Ditto's Swift SDK handles device discovery, connection management, and data synchronization automatically. You add the SDK, define your data model, and devices find each other over whatever transport is available: Bluetooth Low Energy, P2P WiFi, or local network.

Your game works in a living room with no WiFi. It works at a park with no cell signal. It works anywhere two iPhones can reach each other.

Get started free: Create a Ditto account to get your App ID and playground token. It takes 30 seconds.

What We're Building

Emoji Tic-Tac-Toe is a simple multiplayer game with a twist: instead of X and O, players pick emoji teams. Cats vs dogs. Octopuses vs rockets. Whatever makes the kids laugh.

The game has two screens:

1. Lobby: Pick your emoji team, create a game, or tap a nearby game to join it. Nearby games from other devices appear automatically via the P2P mesh.
2. Game board: A \"You vs Opponent\" identity bar, a 3x3 grid with pop-in animations, turn indicators, and a win/draw/play-again flow.

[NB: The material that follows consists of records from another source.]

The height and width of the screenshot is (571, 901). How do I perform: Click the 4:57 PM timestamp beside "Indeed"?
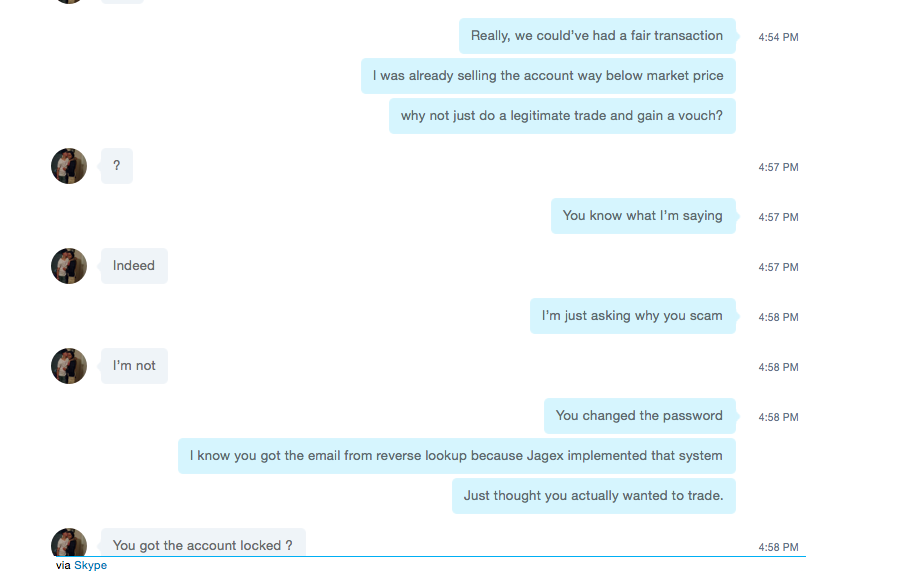click(778, 267)
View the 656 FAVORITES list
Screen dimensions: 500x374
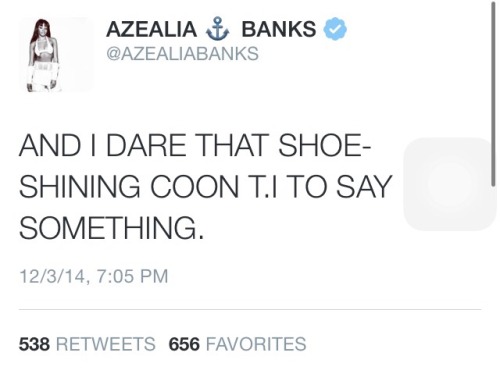click(x=237, y=344)
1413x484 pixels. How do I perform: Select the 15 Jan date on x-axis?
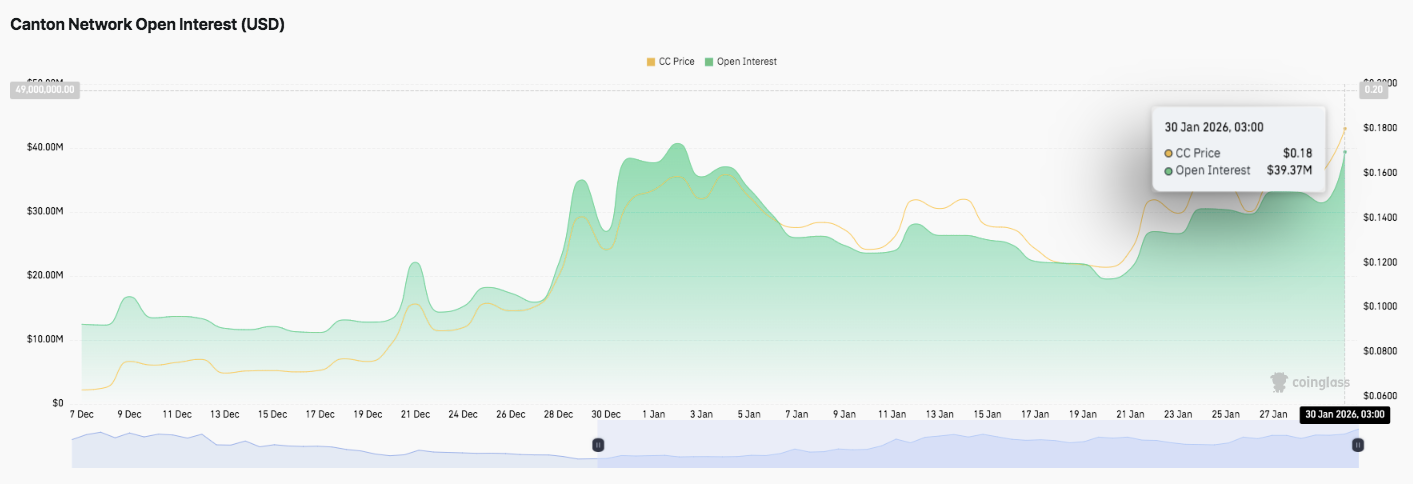point(987,414)
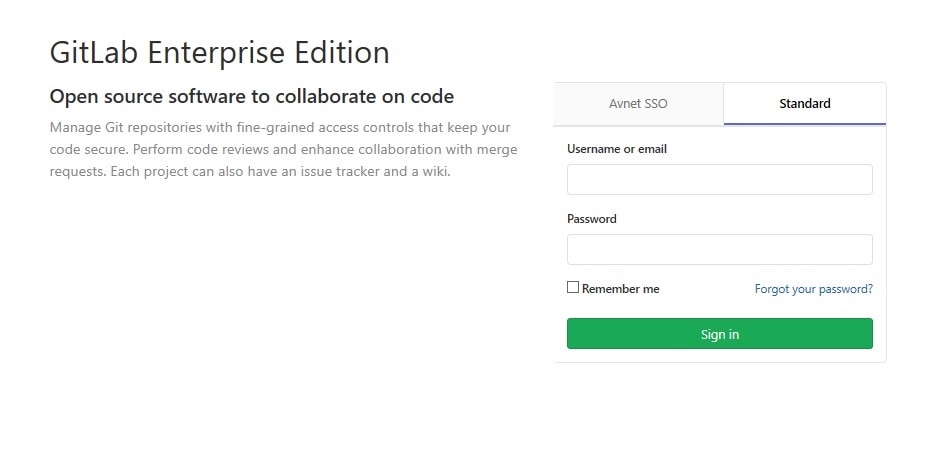Focus the Username or email field
The height and width of the screenshot is (457, 947).
pos(719,180)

The entire game state lives in a single Ditto document:

// One document, one collection, complete game state
{
  "_id": "A1B2C3",
  "board": ["", "", "", "", "", "", "", "", ""],
  "currentTurn": "O",        // randomized at creation
  "playerXDevice": "...",     // creator's device ID
  "playerXEmoji": "🐱",
  "playerODevice": "...",     // joiner's device ID (empty while waiting)
  "playerOEmoji": "🐶",
  "winner": "",               // "X", "O", "draw", or ""
  "status": "playing",        // waiting → playing → finished → abandoned
  "abandonedBy": ""           // device ID of player who left
}

When Player X taps a cell, the app updates this document. Ditto syncs the change to Player O's device in milliseconds. Player O sees the emoji appear on their board. No polling, no push notifications, no server in the middle.

Step 1: Project Setup

Clone the project from GitHub or create a new SwiftUI project and add the Ditto SDK.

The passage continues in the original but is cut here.